LONDON (Reuters) - BMW launched its car-sharing service in London on Thursday, barely six months after fellow German carmaker Daimler said it was shutting its equivalent initiative in Britain.
Already in the United States, Austria and Germany, the DriveNow service operates in partnership with rental firm Sixt and allows users who pay a one-off registration fee to locate and open their nearest car by card or via a mobile phone app.
The scheme will start in three boroughs in North London and compete with Avis's Zipcar and Hertz's 24/7, with customers able to return vehicles anywhere within the zone.
In May Daimler axed its Car2Go operation from Britain, citing the country's strong culture and tradition of private vehicle ownership, though it continues to operate in cities around the world including Berlin and Rome.
Peter Schwarzenbauer, BMW board member with responsibility for mobility services, told Reuters that the company had learnt lessons in how to bring the scheme to London.
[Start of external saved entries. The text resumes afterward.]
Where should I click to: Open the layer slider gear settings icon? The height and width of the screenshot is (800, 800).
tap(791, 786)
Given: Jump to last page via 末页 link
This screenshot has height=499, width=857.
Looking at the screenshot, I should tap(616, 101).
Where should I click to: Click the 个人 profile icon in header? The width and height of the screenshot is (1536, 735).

The business has more than 360,000 customers worldwide.
"What we think we have to do differently is start on a smaller scale (and) prove the concept that this is something successful," he said. "If you have proven it, then you can step by step ... grow this organically."
Daimler found it difficult to coordinate its network of "free-floating" parking spaces across non-adjoining London authorities. BMW's DriveNow will operate initially from only one zone in the north of the city.
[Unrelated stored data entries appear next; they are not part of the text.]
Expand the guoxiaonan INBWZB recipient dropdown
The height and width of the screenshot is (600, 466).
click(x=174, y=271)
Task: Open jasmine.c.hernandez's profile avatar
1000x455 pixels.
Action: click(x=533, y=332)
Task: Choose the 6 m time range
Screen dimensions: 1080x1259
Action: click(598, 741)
Car rental firms and automakers are increasingly trying to tap in to the demand for flexible, short-term car use, particularly from younger people for whom car ownership is seen as less essential than it was in previous generations.
In March French billionaire Vincent Bollore said he would bring 3,000 electric cars to London's streets by 2016 as part of a car-share project that will emulate the city's bike hire scheme.
The BMW-Sixt scheme will begin operating with BMW 1 series cars as well as vehicles from the group's Mini range.